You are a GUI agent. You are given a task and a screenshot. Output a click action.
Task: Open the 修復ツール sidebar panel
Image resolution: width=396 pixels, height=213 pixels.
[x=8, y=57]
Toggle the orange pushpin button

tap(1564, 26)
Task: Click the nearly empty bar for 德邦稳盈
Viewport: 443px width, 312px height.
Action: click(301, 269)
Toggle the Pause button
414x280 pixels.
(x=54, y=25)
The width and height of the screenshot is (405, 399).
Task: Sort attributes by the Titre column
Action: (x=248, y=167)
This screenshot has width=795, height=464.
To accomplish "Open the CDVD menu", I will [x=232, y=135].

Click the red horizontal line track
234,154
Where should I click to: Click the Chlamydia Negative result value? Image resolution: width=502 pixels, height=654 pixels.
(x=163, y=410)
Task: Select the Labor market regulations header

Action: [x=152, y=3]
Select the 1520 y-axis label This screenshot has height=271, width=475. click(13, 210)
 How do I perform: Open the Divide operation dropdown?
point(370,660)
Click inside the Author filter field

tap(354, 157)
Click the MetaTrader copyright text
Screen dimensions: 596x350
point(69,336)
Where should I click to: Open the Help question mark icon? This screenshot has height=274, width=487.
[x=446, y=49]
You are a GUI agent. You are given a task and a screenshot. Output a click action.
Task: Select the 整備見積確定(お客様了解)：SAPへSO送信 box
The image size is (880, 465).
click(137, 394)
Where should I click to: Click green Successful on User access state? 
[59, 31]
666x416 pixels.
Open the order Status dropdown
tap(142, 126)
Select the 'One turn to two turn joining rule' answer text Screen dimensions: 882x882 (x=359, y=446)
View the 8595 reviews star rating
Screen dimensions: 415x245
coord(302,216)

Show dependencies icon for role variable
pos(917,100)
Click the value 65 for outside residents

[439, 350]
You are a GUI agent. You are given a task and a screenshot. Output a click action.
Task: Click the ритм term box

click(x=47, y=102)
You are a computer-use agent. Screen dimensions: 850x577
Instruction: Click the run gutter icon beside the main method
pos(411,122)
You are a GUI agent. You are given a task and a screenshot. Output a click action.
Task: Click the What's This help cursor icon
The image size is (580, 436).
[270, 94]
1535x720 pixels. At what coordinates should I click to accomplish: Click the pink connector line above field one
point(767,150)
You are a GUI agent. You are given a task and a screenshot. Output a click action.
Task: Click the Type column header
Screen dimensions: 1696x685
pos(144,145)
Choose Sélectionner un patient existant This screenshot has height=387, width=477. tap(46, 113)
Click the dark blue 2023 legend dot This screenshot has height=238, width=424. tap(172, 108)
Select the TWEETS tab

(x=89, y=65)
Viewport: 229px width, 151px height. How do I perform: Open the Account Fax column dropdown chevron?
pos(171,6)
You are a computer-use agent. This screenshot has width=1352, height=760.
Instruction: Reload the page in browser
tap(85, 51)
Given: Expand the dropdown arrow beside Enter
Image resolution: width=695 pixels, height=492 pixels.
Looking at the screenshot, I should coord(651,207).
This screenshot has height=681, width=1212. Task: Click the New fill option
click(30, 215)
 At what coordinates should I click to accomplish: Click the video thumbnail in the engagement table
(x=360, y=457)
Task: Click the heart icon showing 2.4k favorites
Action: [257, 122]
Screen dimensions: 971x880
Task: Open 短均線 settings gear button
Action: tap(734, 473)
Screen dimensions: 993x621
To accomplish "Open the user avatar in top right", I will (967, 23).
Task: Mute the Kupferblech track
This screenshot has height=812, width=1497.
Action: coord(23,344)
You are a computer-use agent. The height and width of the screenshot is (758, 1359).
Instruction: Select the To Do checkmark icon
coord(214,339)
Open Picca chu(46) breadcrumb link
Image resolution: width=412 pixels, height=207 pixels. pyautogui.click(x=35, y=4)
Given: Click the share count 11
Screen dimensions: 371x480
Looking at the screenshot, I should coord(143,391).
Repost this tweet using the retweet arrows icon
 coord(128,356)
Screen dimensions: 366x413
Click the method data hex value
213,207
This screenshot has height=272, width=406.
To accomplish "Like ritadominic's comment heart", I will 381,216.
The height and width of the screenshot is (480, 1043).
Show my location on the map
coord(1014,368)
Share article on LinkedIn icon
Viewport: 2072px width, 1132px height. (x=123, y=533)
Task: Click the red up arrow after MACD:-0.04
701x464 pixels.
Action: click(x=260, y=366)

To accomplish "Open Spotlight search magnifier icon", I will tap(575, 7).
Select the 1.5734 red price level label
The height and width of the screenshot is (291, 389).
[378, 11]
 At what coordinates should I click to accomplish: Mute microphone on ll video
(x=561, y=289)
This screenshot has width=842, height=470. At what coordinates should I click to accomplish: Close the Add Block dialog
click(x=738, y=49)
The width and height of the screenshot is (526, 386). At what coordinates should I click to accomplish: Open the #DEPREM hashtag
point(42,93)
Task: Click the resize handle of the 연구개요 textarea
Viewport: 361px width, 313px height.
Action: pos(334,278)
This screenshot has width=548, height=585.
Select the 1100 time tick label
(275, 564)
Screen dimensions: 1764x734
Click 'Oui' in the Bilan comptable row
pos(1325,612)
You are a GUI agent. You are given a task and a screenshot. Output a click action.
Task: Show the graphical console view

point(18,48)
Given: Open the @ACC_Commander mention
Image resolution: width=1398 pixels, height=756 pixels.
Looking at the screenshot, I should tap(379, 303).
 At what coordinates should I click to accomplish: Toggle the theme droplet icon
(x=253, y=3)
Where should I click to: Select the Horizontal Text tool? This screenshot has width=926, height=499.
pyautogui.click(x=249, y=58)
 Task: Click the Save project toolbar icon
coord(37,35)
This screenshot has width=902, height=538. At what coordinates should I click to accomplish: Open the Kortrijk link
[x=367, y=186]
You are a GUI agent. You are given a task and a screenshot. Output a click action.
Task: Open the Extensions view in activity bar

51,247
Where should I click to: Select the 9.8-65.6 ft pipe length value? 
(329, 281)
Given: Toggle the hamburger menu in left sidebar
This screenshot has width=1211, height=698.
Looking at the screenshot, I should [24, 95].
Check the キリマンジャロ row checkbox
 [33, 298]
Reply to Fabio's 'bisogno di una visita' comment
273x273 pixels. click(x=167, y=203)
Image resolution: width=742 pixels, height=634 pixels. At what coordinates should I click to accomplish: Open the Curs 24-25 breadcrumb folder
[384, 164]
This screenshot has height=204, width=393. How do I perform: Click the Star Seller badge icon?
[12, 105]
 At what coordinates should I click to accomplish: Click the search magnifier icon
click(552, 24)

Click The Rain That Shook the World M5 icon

+ + + + +

The answer must be a verbatim transcription of the entries above, from the first line through the line that contains "Select the 1520", and nothing more.

You are a GUI agent. You are given a task and a screenshot. Output a click action.
Task: Open the 修復ツール sidebar panel
Image resolution: width=396 pixels, height=213 pixels.
[x=8, y=57]
Toggle the orange pushpin button

tap(1564, 26)
Task: Click the nearly empty bar for 德邦稳盈
Viewport: 443px width, 312px height.
Action: click(301, 269)
Toggle the Pause button
414x280 pixels.
(x=54, y=25)
The width and height of the screenshot is (405, 399).
Task: Sort attributes by the Titre column
Action: (x=248, y=167)
This screenshot has width=795, height=464.
To accomplish "Open the CDVD menu", I will [x=232, y=135].

Click the red horizontal line track
234,154
Where should I click to: Click the Chlamydia Negative result value? Image resolution: width=502 pixels, height=654 pixels.
(x=163, y=410)
Task: Select the Labor market regulations header

Action: [x=152, y=3]
Select the 1520 y-axis label This screenshot has height=271, width=475. click(13, 210)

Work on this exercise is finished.